**What to do**
Find all lines below containing the string "logo" and return them.

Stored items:

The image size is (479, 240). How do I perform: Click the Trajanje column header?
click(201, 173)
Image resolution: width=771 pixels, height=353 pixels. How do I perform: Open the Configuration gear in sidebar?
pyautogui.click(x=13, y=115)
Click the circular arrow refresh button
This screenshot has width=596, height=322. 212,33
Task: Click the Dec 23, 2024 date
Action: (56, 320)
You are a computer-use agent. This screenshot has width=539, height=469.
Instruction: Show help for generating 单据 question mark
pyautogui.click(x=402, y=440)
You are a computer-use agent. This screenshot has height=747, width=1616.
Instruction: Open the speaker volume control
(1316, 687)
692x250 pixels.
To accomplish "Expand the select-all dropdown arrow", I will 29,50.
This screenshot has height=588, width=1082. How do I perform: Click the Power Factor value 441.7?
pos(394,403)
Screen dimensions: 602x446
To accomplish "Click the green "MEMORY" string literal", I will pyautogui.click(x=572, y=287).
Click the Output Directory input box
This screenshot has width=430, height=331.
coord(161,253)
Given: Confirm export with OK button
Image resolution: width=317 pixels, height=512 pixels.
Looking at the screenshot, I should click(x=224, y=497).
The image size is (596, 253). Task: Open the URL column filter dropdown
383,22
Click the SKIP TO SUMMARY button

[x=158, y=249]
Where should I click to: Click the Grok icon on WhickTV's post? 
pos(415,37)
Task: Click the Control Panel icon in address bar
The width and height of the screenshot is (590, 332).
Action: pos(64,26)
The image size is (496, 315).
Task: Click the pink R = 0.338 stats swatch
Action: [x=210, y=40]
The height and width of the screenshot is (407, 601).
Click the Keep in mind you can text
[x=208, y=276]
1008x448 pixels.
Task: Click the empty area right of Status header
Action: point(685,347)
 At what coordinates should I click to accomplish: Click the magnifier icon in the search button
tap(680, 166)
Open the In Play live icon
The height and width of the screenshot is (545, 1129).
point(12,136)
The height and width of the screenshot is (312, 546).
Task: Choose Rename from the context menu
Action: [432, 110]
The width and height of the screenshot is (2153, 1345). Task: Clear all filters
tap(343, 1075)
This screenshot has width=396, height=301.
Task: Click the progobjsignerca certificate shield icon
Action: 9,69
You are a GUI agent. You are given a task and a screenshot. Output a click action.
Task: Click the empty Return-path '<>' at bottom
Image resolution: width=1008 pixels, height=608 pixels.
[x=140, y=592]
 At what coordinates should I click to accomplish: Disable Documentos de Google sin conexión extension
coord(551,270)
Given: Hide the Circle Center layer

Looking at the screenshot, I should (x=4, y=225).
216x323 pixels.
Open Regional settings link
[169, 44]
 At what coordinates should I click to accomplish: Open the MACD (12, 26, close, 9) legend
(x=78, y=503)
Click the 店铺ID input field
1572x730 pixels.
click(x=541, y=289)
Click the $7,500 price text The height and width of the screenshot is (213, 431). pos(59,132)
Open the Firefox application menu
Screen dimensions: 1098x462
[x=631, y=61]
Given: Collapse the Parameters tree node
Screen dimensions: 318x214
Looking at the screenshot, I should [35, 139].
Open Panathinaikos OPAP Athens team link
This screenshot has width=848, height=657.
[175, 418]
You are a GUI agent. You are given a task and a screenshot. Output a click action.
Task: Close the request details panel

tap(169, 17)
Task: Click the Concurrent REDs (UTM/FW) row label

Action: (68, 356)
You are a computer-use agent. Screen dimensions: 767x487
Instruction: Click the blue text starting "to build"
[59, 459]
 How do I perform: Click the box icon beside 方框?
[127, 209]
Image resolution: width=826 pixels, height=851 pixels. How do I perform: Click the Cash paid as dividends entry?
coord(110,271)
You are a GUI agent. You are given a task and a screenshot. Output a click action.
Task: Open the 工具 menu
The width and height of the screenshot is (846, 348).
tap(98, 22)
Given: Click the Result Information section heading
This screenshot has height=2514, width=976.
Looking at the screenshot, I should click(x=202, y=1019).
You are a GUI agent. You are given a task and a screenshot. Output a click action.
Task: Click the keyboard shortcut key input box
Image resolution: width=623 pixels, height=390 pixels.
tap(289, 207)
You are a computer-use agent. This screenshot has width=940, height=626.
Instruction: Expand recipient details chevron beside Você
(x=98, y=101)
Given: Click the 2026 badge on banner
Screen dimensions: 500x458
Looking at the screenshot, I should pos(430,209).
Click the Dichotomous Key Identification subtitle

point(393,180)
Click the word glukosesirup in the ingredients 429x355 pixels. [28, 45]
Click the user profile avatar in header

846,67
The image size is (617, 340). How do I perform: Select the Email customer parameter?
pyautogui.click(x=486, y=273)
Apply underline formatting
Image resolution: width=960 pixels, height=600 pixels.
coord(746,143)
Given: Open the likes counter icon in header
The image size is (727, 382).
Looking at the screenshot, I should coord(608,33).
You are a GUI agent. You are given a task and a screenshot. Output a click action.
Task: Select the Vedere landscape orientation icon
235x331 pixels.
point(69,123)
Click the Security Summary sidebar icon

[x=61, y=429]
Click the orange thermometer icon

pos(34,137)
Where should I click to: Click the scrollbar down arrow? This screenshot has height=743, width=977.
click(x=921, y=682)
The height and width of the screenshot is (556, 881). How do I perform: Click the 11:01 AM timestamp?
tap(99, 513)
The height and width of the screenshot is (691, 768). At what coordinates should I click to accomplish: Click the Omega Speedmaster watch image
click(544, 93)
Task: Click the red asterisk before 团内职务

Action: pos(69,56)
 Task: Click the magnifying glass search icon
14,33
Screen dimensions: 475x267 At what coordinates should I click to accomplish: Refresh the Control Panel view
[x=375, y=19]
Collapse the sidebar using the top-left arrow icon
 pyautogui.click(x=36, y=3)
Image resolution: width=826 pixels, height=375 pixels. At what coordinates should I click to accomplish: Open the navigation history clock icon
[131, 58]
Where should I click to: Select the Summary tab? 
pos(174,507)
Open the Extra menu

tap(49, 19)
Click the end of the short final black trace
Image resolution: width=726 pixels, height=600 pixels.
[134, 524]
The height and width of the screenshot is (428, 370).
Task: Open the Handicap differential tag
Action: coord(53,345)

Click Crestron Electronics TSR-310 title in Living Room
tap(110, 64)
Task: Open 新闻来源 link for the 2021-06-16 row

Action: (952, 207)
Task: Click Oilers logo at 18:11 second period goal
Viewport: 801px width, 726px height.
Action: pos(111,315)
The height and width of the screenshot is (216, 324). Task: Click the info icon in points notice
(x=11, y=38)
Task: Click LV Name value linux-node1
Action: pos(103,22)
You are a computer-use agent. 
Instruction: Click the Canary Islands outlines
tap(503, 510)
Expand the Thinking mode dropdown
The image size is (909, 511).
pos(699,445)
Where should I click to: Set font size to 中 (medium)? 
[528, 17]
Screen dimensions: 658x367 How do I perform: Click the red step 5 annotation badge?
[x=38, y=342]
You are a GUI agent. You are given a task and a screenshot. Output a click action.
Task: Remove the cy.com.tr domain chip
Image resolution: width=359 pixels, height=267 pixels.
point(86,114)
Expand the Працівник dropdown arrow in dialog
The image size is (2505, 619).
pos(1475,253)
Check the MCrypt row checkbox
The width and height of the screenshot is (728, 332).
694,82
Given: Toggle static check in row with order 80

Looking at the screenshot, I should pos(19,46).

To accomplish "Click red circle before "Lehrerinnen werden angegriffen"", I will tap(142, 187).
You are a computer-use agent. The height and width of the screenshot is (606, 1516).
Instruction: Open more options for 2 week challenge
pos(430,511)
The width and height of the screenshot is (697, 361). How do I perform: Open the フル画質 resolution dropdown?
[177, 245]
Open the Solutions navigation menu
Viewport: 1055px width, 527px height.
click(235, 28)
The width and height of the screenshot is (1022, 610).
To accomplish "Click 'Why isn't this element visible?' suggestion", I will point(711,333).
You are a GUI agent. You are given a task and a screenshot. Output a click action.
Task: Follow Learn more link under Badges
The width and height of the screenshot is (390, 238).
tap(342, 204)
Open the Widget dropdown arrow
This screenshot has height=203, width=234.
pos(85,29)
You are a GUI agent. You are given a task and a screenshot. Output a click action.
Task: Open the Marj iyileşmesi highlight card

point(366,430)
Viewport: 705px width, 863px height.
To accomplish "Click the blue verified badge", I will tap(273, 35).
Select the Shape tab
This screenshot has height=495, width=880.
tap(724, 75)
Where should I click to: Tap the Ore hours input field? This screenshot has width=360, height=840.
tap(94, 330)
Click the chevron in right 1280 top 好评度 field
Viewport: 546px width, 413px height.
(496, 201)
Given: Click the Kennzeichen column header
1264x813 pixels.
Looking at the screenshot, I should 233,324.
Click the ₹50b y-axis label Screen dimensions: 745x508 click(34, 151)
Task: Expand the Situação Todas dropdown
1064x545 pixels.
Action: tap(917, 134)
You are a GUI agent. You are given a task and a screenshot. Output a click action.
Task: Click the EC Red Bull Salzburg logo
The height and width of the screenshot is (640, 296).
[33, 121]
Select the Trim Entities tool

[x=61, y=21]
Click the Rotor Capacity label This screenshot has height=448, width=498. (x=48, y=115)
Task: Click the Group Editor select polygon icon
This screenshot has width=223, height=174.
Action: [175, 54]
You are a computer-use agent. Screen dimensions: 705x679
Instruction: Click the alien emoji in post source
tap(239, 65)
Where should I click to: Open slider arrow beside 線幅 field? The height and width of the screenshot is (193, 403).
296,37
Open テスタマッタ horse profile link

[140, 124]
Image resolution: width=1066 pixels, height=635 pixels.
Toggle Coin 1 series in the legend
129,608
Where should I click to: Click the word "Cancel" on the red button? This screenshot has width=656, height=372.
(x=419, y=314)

**Solution**
Task: Click Oilers logo at 18:11 second period goal
Task: Click the EC Red Bull Salzburg logo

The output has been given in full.